Percorrer diversas épocas pela visão de personagens complexos não parece uma tarefa fácil. A premissa de Atlas de Nuvens (Companhia das Letras, 2016) é mostrar vidas distintas que estão interligadas ao longo do tempo e espaço, seguindo uma lógica que pode ser comparada àquela da reencarnação espírita, mas que dá um passo além para assumir o corpo de uma mistura convincente de metafísica, ficção científica e antropologia.
Se o básico do romance já parece desafiador, este aspecto toma proporções gigantescas quando percebemos que o autor se dispôs a traduzir os tempos em todos os meios possíveis: cada ponto de vista — as histórias das personagens são contadas por meio de capítulos intercalados, que devemos conectar para entender o enredo geral — é escrito de acordo com a gramática da época, tanto daquelas que são conhecidas como dos futuros idealizados por David Mitchell. Temos um total de seis tramas: a de Adam Ewing (um marinheiro inglês do séc XIX), a de Robert Frobisher (um compositor na Bélgica, anos 30), a de Luisa Rey (jornalista californiana, década de setenta), a de Timothy Cavendish (um escritor, tempo presente), e as futuristas de Sonmi~451 e Zachry.
O reconhecimento da densidade da trama torna sua confecção — e trabalho de tradução, realizado com maestria (e provavelmente dificuldade considerável) por Paulo Henriques Britto — ainda mais admirável, porém não mais fácil para o leitor: este livro não foi feito para ser lido rapidamente e nem de forma leve.

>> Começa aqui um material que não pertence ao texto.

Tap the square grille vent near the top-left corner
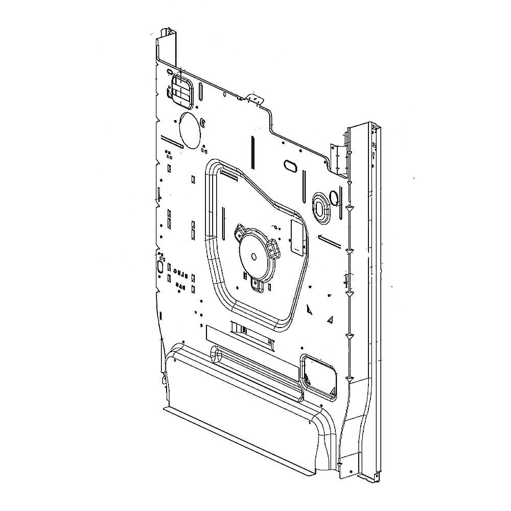pyautogui.click(x=181, y=92)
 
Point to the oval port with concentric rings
pyautogui.click(x=320, y=208)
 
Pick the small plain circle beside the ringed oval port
pyautogui.click(x=334, y=197)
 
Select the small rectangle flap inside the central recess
pyautogui.click(x=296, y=236)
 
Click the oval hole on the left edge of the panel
pyautogui.click(x=159, y=267)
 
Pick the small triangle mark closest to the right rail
pyautogui.click(x=331, y=320)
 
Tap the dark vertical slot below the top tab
pyautogui.click(x=252, y=151)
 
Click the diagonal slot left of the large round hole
pyautogui.click(x=171, y=141)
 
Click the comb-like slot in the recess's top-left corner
pyautogui.click(x=228, y=176)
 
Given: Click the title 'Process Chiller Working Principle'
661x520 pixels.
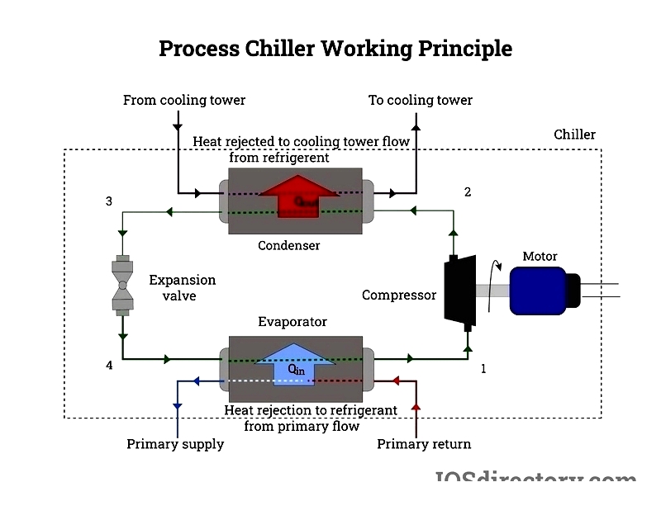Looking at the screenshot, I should (x=335, y=48).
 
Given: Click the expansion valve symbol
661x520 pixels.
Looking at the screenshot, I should (x=122, y=288).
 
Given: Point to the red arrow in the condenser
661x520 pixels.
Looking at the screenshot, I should (x=298, y=195).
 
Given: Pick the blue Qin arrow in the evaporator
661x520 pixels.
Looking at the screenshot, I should (x=296, y=363).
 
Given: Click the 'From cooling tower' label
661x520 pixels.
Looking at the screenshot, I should (x=184, y=101).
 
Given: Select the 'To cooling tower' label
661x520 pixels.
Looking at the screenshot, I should (x=420, y=101).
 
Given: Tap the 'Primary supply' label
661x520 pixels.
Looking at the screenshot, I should (x=175, y=444).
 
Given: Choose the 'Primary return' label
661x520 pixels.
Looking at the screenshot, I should (x=424, y=444).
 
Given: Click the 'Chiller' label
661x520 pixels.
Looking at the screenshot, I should (x=574, y=135).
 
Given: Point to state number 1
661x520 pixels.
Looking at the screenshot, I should (x=483, y=369).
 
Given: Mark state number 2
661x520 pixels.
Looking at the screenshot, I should (x=468, y=192).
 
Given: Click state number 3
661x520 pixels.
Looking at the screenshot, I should (x=109, y=201).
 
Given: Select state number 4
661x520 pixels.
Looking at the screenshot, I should (x=109, y=365).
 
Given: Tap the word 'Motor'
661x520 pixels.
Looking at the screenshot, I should (x=540, y=256).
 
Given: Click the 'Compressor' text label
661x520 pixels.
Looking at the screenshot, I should (x=399, y=295).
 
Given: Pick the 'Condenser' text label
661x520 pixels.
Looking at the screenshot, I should (x=288, y=245).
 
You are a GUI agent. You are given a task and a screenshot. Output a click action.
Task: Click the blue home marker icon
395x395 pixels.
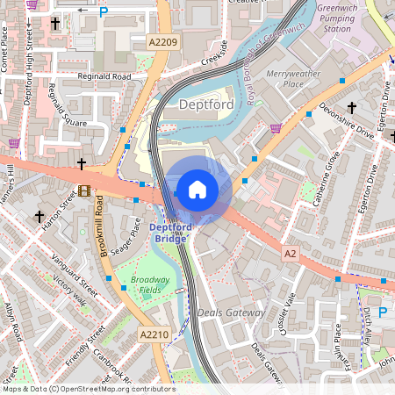coord(198,189)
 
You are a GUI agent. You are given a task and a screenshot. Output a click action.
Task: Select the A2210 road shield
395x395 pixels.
coord(153,334)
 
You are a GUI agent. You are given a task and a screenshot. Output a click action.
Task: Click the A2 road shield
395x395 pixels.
coord(290,253)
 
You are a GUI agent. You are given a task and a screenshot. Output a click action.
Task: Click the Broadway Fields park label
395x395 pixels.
coord(150,284)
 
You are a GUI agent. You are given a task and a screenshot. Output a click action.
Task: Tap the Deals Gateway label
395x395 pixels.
coord(231,312)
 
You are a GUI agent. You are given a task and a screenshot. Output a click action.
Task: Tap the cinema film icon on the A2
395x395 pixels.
coord(84,190)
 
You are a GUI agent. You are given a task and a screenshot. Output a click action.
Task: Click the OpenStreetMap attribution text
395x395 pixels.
coord(89,388)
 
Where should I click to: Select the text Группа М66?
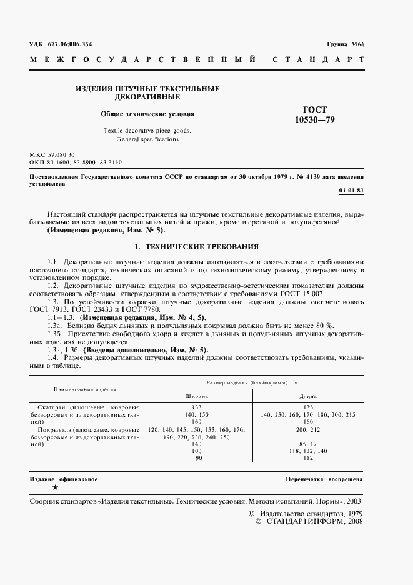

O linguajar antiquado e o tribal de duas personagens em particular — além da torrente de informações difusas que se espera que o leitor seja capaz de juntar — exige uma perseverança acima da média
Apesar disso, a ambição do projeto é envolvente e, de certo modo, um tanto compreensiva com aquele que o espera do outro lado: a trama pesada de Sonmi~451, androide que foge de condições de escravidão de uma Seoul futurista, é intercalada pelo ar cômico das memórias de Thomas Cavendish, um autor que foi colocado num asilo contra sua vontade e se une a outros moradores para escapar. Seus protagonistas não estão apenas unidos por laços metafíscos como por conexões mais palpáveis: Luisa Rey encontra composições de Robert Frobisher, que, por sua vez, têm possessão do diário de Ewing; Zachry vive num mundo onde Sonmi~451 é tida como algo próximo a uma divindade.
Ao mesmo tempo que corremos para acompanhar e montar o quebra-cabeça que é colocado na mesa, também somos impactados pelas reflexões delicadas da narrativa sobre a natureza humana e a marca que cada um deixa no mundo, na medida em que as personagens aprendem algo maior e, por meio de seus registros, têm suas reflexões levadas à frente e aprofundadas pela visão das gerações e indivíduos do futuro. O grande arco, ao fim, deixa clara a ambiguidade inerente à existência: nossa insignificância em meio a imensidão de todas as populações que já viveram e ainda viverão, e a importância inegável das experiências de cada uma dessas pessoas para a produção de (auto)conhecimento da humanidade como um todo.